Stored records
◇ ◇ ◇ ◇

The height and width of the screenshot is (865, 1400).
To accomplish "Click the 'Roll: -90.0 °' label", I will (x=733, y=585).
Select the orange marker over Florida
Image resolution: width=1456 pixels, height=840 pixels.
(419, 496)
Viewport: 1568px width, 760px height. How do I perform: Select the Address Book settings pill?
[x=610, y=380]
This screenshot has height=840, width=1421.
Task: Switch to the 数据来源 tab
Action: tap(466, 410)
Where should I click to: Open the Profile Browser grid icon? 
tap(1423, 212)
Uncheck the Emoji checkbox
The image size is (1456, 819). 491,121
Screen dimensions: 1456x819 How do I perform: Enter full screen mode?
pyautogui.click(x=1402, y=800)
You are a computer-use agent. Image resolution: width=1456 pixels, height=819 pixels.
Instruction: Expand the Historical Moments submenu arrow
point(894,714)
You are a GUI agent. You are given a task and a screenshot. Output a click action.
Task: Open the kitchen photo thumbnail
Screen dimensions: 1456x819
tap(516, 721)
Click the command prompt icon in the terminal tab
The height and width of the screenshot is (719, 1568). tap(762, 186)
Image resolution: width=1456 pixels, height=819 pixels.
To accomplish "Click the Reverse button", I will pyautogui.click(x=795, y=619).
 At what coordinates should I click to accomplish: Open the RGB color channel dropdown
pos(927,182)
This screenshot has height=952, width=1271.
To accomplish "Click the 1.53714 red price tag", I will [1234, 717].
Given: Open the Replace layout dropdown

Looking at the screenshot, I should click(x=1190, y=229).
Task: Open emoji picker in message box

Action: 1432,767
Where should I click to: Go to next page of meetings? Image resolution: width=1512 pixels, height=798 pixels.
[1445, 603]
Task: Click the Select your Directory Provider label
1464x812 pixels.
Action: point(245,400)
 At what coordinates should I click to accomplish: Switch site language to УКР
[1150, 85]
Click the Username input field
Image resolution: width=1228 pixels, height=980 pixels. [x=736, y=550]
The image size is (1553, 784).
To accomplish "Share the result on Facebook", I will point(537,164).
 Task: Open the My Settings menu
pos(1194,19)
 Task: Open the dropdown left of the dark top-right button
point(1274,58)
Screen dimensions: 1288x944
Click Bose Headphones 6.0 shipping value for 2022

◇ ◇ ◇ ◇

** WORK TO COMPLETE **
This exercise requires the entries above to be restated exactly.

** WRITTEN ANSWER **
The height and width of the screenshot is (865, 1400).
To accomplish "Click the 'Roll: -90.0 °' label", I will (x=733, y=585).
Select the orange marker over Florida
Image resolution: width=1456 pixels, height=840 pixels.
(419, 496)
Viewport: 1568px width, 760px height. How do I perform: Select the Address Book settings pill?
[x=610, y=380]
This screenshot has height=840, width=1421.
Task: Switch to the 数据来源 tab
Action: tap(466, 410)
Where should I click to: Open the Profile Browser grid icon? 
tap(1423, 212)
Uncheck the Emoji checkbox
The image size is (1456, 819). 491,121
Screen dimensions: 1456x819 How do I perform: Enter full screen mode?
pyautogui.click(x=1402, y=800)
You are a computer-use agent. Image resolution: width=1456 pixels, height=819 pixels.
Instruction: Expand the Historical Moments submenu arrow
point(894,714)
You are a GUI agent. You are given a task and a screenshot. Output a click action.
Task: Open the kitchen photo thumbnail
Screen dimensions: 1456x819
tap(516, 721)
Click the command prompt icon in the terminal tab
The height and width of the screenshot is (719, 1568). tap(762, 186)
Image resolution: width=1456 pixels, height=819 pixels.
To accomplish "Click the Reverse button", I will pyautogui.click(x=795, y=619).
 At what coordinates should I click to accomplish: Open the RGB color channel dropdown
pos(927,182)
This screenshot has height=952, width=1271.
To accomplish "Click the 1.53714 red price tag", I will [1234, 717].
Given: Open the Replace layout dropdown

Looking at the screenshot, I should click(x=1190, y=229).
Task: Open emoji picker in message box

Action: 1432,767
Where should I click to: Go to next page of meetings? Image resolution: width=1512 pixels, height=798 pixels.
[1445, 603]
Task: Click the Select your Directory Provider label
1464x812 pixels.
Action: point(245,400)
 At what coordinates should I click to accomplish: Switch site language to УКР
[1150, 85]
Click the Username input field
Image resolution: width=1228 pixels, height=980 pixels. [x=736, y=550]
The image size is (1553, 784).
To accomplish "Share the result on Facebook", I will point(537,164).
 Task: Open the My Settings menu
pos(1194,19)
 Task: Open the dropdown left of the dark top-right button
point(1274,58)
Screen dimensions: 1288x944
Click Bose Headphones 6.0 shipping value for 2022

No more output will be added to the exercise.